↓

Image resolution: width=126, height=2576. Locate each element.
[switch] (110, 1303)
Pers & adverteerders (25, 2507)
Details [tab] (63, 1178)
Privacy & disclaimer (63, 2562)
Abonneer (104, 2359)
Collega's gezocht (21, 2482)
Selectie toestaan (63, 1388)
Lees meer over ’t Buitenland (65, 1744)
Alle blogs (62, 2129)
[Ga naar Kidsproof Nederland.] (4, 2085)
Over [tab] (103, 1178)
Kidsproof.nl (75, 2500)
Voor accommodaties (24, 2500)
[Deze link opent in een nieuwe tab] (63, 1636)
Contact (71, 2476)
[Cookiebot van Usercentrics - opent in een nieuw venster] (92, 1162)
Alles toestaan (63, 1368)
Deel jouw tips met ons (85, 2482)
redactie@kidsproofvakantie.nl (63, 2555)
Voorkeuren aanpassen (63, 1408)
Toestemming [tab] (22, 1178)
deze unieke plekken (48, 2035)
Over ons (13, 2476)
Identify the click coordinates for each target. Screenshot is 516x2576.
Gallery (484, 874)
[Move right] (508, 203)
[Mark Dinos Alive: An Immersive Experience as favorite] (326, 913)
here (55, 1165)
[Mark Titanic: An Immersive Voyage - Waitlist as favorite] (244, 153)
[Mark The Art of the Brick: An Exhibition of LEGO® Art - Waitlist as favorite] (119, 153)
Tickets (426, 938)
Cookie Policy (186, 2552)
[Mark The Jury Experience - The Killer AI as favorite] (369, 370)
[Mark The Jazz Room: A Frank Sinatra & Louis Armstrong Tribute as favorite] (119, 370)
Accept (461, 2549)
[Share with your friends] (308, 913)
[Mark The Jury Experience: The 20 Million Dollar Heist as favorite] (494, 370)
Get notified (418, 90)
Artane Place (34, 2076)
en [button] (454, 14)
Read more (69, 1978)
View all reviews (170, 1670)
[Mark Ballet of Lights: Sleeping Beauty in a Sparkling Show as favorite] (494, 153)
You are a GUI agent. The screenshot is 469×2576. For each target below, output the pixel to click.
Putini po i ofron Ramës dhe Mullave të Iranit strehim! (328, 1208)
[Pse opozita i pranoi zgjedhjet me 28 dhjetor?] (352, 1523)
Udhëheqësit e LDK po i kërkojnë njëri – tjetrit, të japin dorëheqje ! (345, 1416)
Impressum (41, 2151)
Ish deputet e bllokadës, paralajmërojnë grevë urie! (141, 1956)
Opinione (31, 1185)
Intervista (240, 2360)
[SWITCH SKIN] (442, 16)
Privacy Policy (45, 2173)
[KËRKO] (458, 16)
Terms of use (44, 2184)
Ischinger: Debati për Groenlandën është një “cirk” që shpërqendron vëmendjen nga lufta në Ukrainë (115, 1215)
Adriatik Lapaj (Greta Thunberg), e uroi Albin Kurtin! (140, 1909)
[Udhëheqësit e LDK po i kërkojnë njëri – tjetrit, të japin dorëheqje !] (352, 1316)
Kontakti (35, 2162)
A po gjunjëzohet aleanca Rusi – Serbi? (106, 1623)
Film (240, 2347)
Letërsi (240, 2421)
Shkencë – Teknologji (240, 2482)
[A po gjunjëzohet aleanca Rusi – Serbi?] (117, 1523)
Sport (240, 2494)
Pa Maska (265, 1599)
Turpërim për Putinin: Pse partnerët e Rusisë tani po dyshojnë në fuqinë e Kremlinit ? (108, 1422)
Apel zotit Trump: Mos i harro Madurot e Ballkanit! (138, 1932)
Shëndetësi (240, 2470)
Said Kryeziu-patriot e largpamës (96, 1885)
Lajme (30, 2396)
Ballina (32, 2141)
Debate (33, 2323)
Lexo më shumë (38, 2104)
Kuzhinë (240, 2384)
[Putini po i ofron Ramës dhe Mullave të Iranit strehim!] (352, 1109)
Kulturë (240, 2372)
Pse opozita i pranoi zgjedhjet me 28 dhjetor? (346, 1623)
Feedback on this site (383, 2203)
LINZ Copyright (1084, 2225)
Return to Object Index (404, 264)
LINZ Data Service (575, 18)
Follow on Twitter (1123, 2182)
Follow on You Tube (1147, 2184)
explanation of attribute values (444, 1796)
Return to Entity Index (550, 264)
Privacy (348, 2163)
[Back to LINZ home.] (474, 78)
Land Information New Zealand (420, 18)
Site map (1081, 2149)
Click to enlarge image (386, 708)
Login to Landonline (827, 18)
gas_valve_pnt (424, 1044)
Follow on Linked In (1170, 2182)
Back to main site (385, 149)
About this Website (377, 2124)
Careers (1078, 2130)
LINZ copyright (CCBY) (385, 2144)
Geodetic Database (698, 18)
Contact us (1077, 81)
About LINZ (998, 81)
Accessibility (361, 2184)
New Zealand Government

↑

» **What the exercise asks**
Using the entries shown above, reproduce verbatim the lines from the line bearing "Privacy Policy (45, 2173)" to the line bearing "Kontakti (35, 2162)", inclusive.

» **Response area**
Privacy Policy (45, 2173)
[KËRKO] (458, 16)
Terms of use (44, 2184)
Ischinger: Debati për Groenlandën është një “cirk” që shpërqendron vëmendjen nga lufta në Ukrainë (115, 1215)
Adriatik Lapaj (Greta Thunberg), e uroi Albin Kurtin! (140, 1909)
[Udhëheqësit e LDK po i kërkojnë njëri – tjetrit, të japin dorëheqje !] (352, 1316)
Kontakti (35, 2162)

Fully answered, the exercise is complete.